▶ Data entries:
+===+
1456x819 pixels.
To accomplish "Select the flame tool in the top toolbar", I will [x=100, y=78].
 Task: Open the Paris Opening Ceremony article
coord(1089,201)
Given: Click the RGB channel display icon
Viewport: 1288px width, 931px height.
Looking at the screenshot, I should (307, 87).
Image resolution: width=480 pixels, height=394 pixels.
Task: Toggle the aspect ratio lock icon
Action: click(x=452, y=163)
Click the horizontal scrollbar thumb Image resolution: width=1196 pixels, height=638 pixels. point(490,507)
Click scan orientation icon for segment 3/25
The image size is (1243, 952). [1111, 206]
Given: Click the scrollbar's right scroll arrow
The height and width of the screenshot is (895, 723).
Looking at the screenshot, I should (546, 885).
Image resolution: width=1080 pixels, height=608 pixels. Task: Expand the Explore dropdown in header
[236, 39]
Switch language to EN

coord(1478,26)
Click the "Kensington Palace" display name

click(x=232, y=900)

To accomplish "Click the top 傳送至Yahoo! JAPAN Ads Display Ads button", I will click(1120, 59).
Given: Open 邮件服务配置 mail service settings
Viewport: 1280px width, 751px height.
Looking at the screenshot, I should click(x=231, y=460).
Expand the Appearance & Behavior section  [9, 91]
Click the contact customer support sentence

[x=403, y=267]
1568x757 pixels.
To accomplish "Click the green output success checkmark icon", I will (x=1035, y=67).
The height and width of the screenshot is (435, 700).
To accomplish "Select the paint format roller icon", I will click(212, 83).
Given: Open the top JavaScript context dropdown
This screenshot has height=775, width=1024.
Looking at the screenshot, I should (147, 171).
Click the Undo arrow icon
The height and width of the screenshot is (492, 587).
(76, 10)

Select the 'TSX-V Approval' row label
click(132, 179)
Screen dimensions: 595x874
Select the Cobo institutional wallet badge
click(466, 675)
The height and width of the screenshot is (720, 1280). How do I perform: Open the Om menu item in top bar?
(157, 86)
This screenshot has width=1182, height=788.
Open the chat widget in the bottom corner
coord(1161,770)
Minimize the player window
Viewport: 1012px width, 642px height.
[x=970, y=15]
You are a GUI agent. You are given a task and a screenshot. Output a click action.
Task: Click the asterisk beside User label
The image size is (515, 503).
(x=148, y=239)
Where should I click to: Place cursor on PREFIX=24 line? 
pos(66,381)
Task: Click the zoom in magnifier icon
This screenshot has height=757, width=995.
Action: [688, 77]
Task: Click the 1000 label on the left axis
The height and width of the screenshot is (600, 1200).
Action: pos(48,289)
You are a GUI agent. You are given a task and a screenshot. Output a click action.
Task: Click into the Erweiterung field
+===+
▶ EXERCISE: Exactly reproduce every record.

▶ EXERCISE SOLUTION:
1456x819 pixels.
To accomplish "Select the flame tool in the top toolbar", I will [x=100, y=78].
 Task: Open the Paris Opening Ceremony article
coord(1089,201)
Given: Click the RGB channel display icon
Viewport: 1288px width, 931px height.
Looking at the screenshot, I should (307, 87).
Image resolution: width=480 pixels, height=394 pixels.
Task: Toggle the aspect ratio lock icon
Action: click(x=452, y=163)
Click the horizontal scrollbar thumb Image resolution: width=1196 pixels, height=638 pixels. point(490,507)
Click scan orientation icon for segment 3/25
The image size is (1243, 952). [1111, 206]
Given: Click the scrollbar's right scroll arrow
The height and width of the screenshot is (895, 723).
Looking at the screenshot, I should (546, 885).
Image resolution: width=1080 pixels, height=608 pixels. Task: Expand the Explore dropdown in header
[236, 39]
Switch language to EN

coord(1478,26)
Click the "Kensington Palace" display name

click(x=232, y=900)

To accomplish "Click the top 傳送至Yahoo! JAPAN Ads Display Ads button", I will click(1120, 59).
Given: Open 邮件服务配置 mail service settings
Viewport: 1280px width, 751px height.
Looking at the screenshot, I should click(x=231, y=460).
Expand the Appearance & Behavior section  [9, 91]
Click the contact customer support sentence

[x=403, y=267]
1568x757 pixels.
To accomplish "Click the green output success checkmark icon", I will (x=1035, y=67).
The height and width of the screenshot is (435, 700).
To accomplish "Select the paint format roller icon", I will click(212, 83).
Given: Open the top JavaScript context dropdown
This screenshot has height=775, width=1024.
Looking at the screenshot, I should (147, 171).
Click the Undo arrow icon
The height and width of the screenshot is (492, 587).
(76, 10)

Select the 'TSX-V Approval' row label
click(132, 179)
Screen dimensions: 595x874
Select the Cobo institutional wallet badge
click(466, 675)
The height and width of the screenshot is (720, 1280). How do I perform: Open the Om menu item in top bar?
(157, 86)
This screenshot has width=1182, height=788.
Open the chat widget in the bottom corner
coord(1161,770)
Minimize the player window
Viewport: 1012px width, 642px height.
[x=970, y=15]
You are a GUI agent. You are given a task and a screenshot. Output a click action.
Task: Click the asterisk beside User label
The image size is (515, 503).
(x=148, y=239)
Where should I click to: Place cursor on PREFIX=24 line? 
pos(66,381)
Task: Click the zoom in magnifier icon
This screenshot has height=757, width=995.
Action: [688, 77]
Task: Click the 1000 label on the left axis
The height and width of the screenshot is (600, 1200).
Action: pos(48,289)
You are a GUI agent. You are given a task and a screenshot. Output a click action.
Task: Click into the Erweiterung field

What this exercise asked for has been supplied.